┏━━

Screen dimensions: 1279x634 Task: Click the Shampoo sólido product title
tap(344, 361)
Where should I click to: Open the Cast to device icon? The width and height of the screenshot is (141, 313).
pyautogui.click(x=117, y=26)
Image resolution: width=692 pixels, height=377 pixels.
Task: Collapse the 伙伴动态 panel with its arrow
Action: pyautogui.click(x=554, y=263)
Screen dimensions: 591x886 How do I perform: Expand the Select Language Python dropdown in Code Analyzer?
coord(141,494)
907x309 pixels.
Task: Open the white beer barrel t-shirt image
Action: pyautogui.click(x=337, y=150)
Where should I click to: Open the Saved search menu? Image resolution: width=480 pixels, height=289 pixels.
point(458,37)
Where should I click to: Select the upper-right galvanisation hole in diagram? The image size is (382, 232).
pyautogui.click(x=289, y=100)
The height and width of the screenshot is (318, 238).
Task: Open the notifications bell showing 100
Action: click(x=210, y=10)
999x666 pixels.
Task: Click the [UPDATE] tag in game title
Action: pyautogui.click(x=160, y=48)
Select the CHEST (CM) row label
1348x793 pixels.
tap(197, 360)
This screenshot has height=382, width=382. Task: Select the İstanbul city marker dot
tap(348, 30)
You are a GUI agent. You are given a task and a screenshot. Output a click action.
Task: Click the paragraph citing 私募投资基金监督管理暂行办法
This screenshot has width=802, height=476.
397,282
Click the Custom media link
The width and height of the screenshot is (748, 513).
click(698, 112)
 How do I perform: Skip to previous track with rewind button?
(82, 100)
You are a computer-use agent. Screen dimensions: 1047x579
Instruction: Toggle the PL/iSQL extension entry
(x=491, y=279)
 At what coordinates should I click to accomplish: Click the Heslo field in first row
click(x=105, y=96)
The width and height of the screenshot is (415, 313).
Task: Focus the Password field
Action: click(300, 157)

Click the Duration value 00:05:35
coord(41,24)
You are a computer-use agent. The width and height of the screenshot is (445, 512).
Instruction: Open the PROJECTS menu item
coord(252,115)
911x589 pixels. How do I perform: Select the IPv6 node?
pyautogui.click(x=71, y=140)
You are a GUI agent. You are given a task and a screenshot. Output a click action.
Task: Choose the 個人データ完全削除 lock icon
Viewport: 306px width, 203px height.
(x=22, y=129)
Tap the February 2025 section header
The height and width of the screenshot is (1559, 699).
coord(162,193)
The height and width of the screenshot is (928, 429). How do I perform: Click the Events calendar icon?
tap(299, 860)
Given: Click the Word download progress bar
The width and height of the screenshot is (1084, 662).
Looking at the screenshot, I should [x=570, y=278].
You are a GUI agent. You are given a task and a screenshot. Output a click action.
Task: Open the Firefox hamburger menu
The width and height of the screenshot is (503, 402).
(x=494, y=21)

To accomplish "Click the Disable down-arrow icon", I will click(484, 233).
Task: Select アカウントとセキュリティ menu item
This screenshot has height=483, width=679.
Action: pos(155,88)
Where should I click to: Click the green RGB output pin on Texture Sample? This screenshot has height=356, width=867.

┗━━

__Problem__
Copy out the data above word for word, starting at its first line and ending with the line that contains "Task: Click the paragraph".

__Completed exercise__
Screen dimensions: 1279x634 Task: Click the Shampoo sólido product title
tap(344, 361)
Where should I click to: Open the Cast to device icon? The width and height of the screenshot is (141, 313).
pyautogui.click(x=117, y=26)
Image resolution: width=692 pixels, height=377 pixels.
Task: Collapse the 伙伴动态 panel with its arrow
Action: pyautogui.click(x=554, y=263)
Screen dimensions: 591x886 How do I perform: Expand the Select Language Python dropdown in Code Analyzer?
coord(141,494)
907x309 pixels.
Task: Open the white beer barrel t-shirt image
Action: pyautogui.click(x=337, y=150)
Where should I click to: Open the Saved search menu? Image resolution: width=480 pixels, height=289 pixels.
point(458,37)
Where should I click to: Select the upper-right galvanisation hole in diagram? The image size is (382, 232).
pyautogui.click(x=289, y=100)
The height and width of the screenshot is (318, 238).
Task: Open the notifications bell showing 100
Action: click(x=210, y=10)
999x666 pixels.
Task: Click the [UPDATE] tag in game title
Action: pyautogui.click(x=160, y=48)
Select the CHEST (CM) row label
1348x793 pixels.
tap(197, 360)
This screenshot has height=382, width=382. Task: Select the İstanbul city marker dot
tap(348, 30)
You are a GUI agent. You are given a task and a screenshot. Output a click action.
Task: Click the paragraph citing 私募投资基金监督管理暂行办法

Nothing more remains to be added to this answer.